What to do:
In this exercise, set down every entry that follows exactly as it appears.
Information provided Start Marker
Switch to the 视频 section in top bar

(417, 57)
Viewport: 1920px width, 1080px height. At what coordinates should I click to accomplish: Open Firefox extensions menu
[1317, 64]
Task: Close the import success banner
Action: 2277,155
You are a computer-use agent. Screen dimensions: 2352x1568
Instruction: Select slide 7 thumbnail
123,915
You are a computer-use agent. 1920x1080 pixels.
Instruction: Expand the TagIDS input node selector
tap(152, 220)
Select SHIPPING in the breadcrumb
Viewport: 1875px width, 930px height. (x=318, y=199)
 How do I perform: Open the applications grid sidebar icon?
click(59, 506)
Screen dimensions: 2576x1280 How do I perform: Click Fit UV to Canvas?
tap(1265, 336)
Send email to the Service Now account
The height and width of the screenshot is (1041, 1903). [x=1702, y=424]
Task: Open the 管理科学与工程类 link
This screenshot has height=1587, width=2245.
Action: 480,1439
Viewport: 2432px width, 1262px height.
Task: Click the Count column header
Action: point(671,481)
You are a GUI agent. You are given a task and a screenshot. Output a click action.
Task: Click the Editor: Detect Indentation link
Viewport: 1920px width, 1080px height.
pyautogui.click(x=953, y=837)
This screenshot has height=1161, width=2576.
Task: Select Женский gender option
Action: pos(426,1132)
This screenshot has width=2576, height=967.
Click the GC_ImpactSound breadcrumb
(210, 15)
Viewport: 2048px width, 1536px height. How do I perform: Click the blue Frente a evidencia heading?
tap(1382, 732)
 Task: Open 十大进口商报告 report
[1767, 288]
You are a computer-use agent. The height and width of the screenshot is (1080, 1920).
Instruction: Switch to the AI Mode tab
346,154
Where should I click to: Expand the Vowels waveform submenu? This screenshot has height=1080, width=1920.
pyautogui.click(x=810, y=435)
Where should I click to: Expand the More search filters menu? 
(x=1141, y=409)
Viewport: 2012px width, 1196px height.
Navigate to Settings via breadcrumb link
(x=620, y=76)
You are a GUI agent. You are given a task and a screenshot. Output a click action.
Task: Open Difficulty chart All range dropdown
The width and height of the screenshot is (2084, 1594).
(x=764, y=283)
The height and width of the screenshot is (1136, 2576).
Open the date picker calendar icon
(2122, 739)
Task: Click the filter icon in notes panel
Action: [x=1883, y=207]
Information provided End Marker
Answer to this task:
Switch to the 视频 section in top bar

(417, 57)
Viewport: 1920px width, 1080px height. At what coordinates should I click to accomplish: Open Firefox extensions menu
[1317, 64]
Task: Close the import success banner
Action: 2277,155
You are a computer-use agent. Screen dimensions: 2352x1568
Instruction: Select slide 7 thumbnail
123,915
You are a computer-use agent. 1920x1080 pixels.
Instruction: Expand the TagIDS input node selector
tap(152, 220)
Select SHIPPING in the breadcrumb
Viewport: 1875px width, 930px height. (x=318, y=199)
 How do I perform: Open the applications grid sidebar icon?
click(59, 506)
Screen dimensions: 2576x1280 How do I perform: Click Fit UV to Canvas?
tap(1265, 336)
Send email to the Service Now account
The height and width of the screenshot is (1041, 1903). [x=1702, y=424]
Task: Open the 管理科学与工程类 link
This screenshot has height=1587, width=2245.
Action: 480,1439
Viewport: 2432px width, 1262px height.
Task: Click the Count column header
Action: point(671,481)
You are a GUI agent. You are given a task and a screenshot. Output a click action.
Task: Click the Editor: Detect Indentation link
Viewport: 1920px width, 1080px height.
pyautogui.click(x=953, y=837)
This screenshot has height=1161, width=2576.
Task: Select Женский gender option
Action: pos(426,1132)
This screenshot has width=2576, height=967.
Click the GC_ImpactSound breadcrumb
(210, 15)
Viewport: 2048px width, 1536px height. How do I perform: Click the blue Frente a evidencia heading?
tap(1382, 732)
 Task: Open 十大进口商报告 report
[1767, 288]
You are a computer-use agent. The height and width of the screenshot is (1080, 1920).
Instruction: Switch to the AI Mode tab
346,154
Where should I click to: Expand the Vowels waveform submenu? This screenshot has height=1080, width=1920.
pyautogui.click(x=810, y=435)
Where should I click to: Expand the More search filters menu? 
(x=1141, y=409)
Viewport: 2012px width, 1196px height.
Navigate to Settings via breadcrumb link
(x=620, y=76)
You are a GUI agent. You are given a task and a screenshot. Output a click action.
Task: Open Difficulty chart All range dropdown
The width and height of the screenshot is (2084, 1594).
(x=764, y=283)
The height and width of the screenshot is (1136, 2576).
Open the date picker calendar icon
(2122, 739)
Task: Click the filter icon in notes panel
Action: [x=1883, y=207]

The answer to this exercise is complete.